DESCRIPTION OF THE TASK:
Would you print every entry exactly as it appears?

**** MATERIAL FOR THE TASK ****

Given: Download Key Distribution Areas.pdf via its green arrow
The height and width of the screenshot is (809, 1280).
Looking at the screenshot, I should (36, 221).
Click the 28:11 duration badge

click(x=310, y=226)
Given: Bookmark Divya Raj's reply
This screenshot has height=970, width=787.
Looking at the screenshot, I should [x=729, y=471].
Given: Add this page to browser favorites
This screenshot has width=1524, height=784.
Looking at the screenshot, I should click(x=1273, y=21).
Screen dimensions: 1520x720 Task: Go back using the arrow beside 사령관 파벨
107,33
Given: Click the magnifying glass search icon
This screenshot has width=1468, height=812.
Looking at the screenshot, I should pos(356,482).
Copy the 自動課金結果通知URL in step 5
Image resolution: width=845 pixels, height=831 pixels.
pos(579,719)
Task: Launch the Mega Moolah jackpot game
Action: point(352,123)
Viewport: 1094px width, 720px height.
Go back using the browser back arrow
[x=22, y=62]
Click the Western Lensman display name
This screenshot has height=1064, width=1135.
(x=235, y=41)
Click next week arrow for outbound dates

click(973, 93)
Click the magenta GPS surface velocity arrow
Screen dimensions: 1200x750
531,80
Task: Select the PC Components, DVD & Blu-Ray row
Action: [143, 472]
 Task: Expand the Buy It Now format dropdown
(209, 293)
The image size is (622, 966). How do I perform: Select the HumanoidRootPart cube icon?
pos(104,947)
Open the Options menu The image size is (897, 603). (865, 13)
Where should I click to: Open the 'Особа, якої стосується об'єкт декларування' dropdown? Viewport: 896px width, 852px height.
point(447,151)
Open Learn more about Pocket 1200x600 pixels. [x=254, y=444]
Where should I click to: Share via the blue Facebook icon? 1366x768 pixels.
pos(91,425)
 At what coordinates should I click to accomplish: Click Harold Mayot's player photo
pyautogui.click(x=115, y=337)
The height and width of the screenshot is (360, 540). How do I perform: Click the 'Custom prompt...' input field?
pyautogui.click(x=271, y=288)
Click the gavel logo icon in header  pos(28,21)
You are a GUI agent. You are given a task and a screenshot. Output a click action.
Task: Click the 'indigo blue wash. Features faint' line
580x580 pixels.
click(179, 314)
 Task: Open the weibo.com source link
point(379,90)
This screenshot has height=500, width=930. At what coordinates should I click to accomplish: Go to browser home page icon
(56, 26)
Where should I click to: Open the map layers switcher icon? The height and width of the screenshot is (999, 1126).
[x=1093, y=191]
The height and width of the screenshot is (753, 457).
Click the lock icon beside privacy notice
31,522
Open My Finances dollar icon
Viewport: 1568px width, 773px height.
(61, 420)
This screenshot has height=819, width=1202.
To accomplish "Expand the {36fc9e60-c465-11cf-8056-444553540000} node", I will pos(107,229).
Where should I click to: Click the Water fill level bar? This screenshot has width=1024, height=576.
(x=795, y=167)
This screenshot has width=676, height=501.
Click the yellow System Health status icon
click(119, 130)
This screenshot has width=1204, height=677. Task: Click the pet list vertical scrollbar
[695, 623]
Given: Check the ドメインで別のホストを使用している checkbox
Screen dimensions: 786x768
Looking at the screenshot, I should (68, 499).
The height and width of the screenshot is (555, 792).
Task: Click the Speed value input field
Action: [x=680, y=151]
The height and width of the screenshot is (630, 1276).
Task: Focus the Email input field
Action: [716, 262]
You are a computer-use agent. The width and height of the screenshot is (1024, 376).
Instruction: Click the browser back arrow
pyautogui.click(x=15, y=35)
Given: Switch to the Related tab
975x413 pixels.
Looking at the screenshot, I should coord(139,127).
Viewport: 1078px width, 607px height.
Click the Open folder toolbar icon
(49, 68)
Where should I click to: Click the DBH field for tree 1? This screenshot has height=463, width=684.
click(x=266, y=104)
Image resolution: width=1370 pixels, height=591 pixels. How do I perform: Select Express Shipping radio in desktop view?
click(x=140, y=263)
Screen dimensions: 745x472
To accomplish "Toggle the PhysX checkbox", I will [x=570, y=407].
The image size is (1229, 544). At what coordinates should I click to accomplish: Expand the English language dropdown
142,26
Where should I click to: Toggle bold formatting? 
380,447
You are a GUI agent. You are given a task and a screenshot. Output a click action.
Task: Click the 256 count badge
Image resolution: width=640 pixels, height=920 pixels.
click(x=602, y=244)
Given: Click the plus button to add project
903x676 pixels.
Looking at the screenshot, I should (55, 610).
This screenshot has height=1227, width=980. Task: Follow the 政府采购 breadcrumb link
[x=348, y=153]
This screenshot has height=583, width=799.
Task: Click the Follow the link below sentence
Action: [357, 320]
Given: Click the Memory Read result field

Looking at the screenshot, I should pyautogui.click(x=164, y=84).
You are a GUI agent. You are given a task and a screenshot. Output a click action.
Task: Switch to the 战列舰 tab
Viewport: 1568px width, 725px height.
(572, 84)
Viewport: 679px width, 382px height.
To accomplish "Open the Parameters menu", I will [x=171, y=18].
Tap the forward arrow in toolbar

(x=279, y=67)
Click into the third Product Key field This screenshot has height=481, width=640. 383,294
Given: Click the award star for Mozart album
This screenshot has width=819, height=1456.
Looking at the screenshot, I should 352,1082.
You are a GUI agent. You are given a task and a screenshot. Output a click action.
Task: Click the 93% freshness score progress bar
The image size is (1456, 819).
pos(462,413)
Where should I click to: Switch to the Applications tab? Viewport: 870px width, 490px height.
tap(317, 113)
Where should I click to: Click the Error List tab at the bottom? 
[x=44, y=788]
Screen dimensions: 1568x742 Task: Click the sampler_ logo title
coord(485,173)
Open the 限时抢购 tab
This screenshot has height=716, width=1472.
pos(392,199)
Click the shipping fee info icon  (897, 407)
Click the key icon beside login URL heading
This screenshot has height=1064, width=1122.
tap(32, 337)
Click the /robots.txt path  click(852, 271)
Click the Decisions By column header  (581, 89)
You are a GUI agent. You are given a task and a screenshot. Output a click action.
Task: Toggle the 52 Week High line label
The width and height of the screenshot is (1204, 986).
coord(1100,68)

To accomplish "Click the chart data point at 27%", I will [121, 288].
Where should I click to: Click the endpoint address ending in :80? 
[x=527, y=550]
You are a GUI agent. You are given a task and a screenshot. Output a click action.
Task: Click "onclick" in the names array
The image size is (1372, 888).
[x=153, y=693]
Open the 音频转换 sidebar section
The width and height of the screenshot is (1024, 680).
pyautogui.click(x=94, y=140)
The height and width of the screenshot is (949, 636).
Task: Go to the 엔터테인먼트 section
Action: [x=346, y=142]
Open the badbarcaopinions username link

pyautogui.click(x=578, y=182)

****

COMPLETED EXERCISE:
Given: Download Key Distribution Areas.pdf via its green arrow
The height and width of the screenshot is (809, 1280).
Looking at the screenshot, I should (36, 221).
Click the 28:11 duration badge

click(x=310, y=226)
Given: Bookmark Divya Raj's reply
This screenshot has height=970, width=787.
Looking at the screenshot, I should [x=729, y=471].
Given: Add this page to browser favorites
This screenshot has width=1524, height=784.
Looking at the screenshot, I should click(x=1273, y=21).
Screen dimensions: 1520x720 Task: Go back using the arrow beside 사령관 파벨
107,33
Given: Click the magnifying glass search icon
This screenshot has width=1468, height=812.
Looking at the screenshot, I should pos(356,482).
Copy the 自動課金結果通知URL in step 5
Image resolution: width=845 pixels, height=831 pixels.
pos(579,719)
Task: Launch the Mega Moolah jackpot game
Action: point(352,123)
Viewport: 1094px width, 720px height.
Go back using the browser back arrow
[x=22, y=62]
Click the Western Lensman display name
This screenshot has height=1064, width=1135.
(x=235, y=41)
Click next week arrow for outbound dates

click(973, 93)
Click the magenta GPS surface velocity arrow
Screen dimensions: 1200x750
531,80
Task: Select the PC Components, DVD & Blu-Ray row
Action: [143, 472]
 Task: Expand the Buy It Now format dropdown
(209, 293)
The image size is (622, 966). How do I perform: Select the HumanoidRootPart cube icon?
pos(104,947)
Open the Options menu The image size is (897, 603). (865, 13)
Where should I click to: Open the 'Особа, якої стосується об'єкт декларування' dropdown? Viewport: 896px width, 852px height.
point(447,151)
Open Learn more about Pocket 1200x600 pixels. [x=254, y=444]
Where should I click to: Share via the blue Facebook icon? 1366x768 pixels.
pos(91,425)
 At what coordinates should I click to accomplish: Click Harold Mayot's player photo
pyautogui.click(x=115, y=337)
The height and width of the screenshot is (360, 540). How do I perform: Click the 'Custom prompt...' input field?
pyautogui.click(x=271, y=288)
Click the gavel logo icon in header  pos(28,21)
You are a GUI agent. You are given a task and a screenshot. Output a click action.
Task: Click the 'indigo blue wash. Features faint' line
580x580 pixels.
click(179, 314)
 Task: Open the weibo.com source link
point(379,90)
This screenshot has height=500, width=930. At what coordinates should I click to accomplish: Go to browser home page icon
(56, 26)
Where should I click to: Open the map layers switcher icon? The height and width of the screenshot is (999, 1126).
[x=1093, y=191]
The height and width of the screenshot is (753, 457).
Click the lock icon beside privacy notice
31,522
Open My Finances dollar icon
Viewport: 1568px width, 773px height.
(61, 420)
This screenshot has height=819, width=1202.
To accomplish "Expand the {36fc9e60-c465-11cf-8056-444553540000} node", I will pos(107,229).
Where should I click to: Click the Water fill level bar? This screenshot has width=1024, height=576.
(x=795, y=167)
This screenshot has width=676, height=501.
Click the yellow System Health status icon
click(119, 130)
This screenshot has width=1204, height=677. Task: Click the pet list vertical scrollbar
[695, 623]
Given: Check the ドメインで別のホストを使用している checkbox
Screen dimensions: 786x768
Looking at the screenshot, I should (68, 499).
The height and width of the screenshot is (555, 792).
Task: Click the Speed value input field
Action: [x=680, y=151]
The height and width of the screenshot is (630, 1276).
Task: Focus the Email input field
Action: [716, 262]
You are a computer-use agent. The width and height of the screenshot is (1024, 376).
Instruction: Click the browser back arrow
pyautogui.click(x=15, y=35)
Given: Switch to the Related tab
975x413 pixels.
Looking at the screenshot, I should coord(139,127).
Viewport: 1078px width, 607px height.
Click the Open folder toolbar icon
(49, 68)
Where should I click to: Click the DBH field for tree 1? This screenshot has height=463, width=684.
click(x=266, y=104)
Image resolution: width=1370 pixels, height=591 pixels. How do I perform: Select Express Shipping radio in desktop view?
click(x=140, y=263)
Screen dimensions: 745x472
To accomplish "Toggle the PhysX checkbox", I will [x=570, y=407].
The image size is (1229, 544). At what coordinates should I click to accomplish: Expand the English language dropdown
142,26
Where should I click to: Toggle bold formatting? 
380,447
You are a GUI agent. You are given a task and a screenshot. Output a click action.
Task: Click the 256 count badge
Image resolution: width=640 pixels, height=920 pixels.
click(x=602, y=244)
Given: Click the plus button to add project
903x676 pixels.
Looking at the screenshot, I should (55, 610).
This screenshot has height=1227, width=980. Task: Follow the 政府采购 breadcrumb link
[x=348, y=153]
This screenshot has height=583, width=799.
Task: Click the Follow the link below sentence
Action: [357, 320]
Given: Click the Memory Read result field

Looking at the screenshot, I should pyautogui.click(x=164, y=84).
You are a GUI agent. You are given a task and a screenshot. Output a click action.
Task: Switch to the 战列舰 tab
Viewport: 1568px width, 725px height.
(572, 84)
Viewport: 679px width, 382px height.
To accomplish "Open the Parameters menu", I will [x=171, y=18].
Tap the forward arrow in toolbar

(x=279, y=67)
Click into the third Product Key field This screenshot has height=481, width=640. 383,294
Given: Click the award star for Mozart album
This screenshot has width=819, height=1456.
Looking at the screenshot, I should 352,1082.
You are a GUI agent. You are given a task and a screenshot. Output a click action.
Task: Click the 93% freshness score progress bar
The image size is (1456, 819).
pos(462,413)
Where should I click to: Switch to the Applications tab? Viewport: 870px width, 490px height.
tap(317, 113)
Where should I click to: Click the Error List tab at the bottom? 
[x=44, y=788]
Screen dimensions: 1568x742 Task: Click the sampler_ logo title
coord(485,173)
Open the 限时抢购 tab
This screenshot has height=716, width=1472.
pos(392,199)
Click the shipping fee info icon  (897, 407)
Click the key icon beside login URL heading
This screenshot has height=1064, width=1122.
tap(32, 337)
Click the /robots.txt path  click(852, 271)
Click the Decisions By column header  (581, 89)
You are a GUI agent. You are given a task and a screenshot. Output a click action.
Task: Toggle the 52 Week High line label
The width and height of the screenshot is (1204, 986).
coord(1100,68)

To accomplish "Click the chart data point at 27%", I will [121, 288].
Where should I click to: Click the endpoint address ending in :80? 
[x=527, y=550]
You are a GUI agent. You are given a task and a screenshot. Output a click action.
Task: Click "onclick" in the names array
The image size is (1372, 888).
[x=153, y=693]
Open the 音频转换 sidebar section
The width and height of the screenshot is (1024, 680).
pyautogui.click(x=94, y=140)
The height and width of the screenshot is (949, 636).
Task: Go to the 엔터테인먼트 section
Action: [x=346, y=142]
Open the badbarcaopinions username link

pyautogui.click(x=578, y=182)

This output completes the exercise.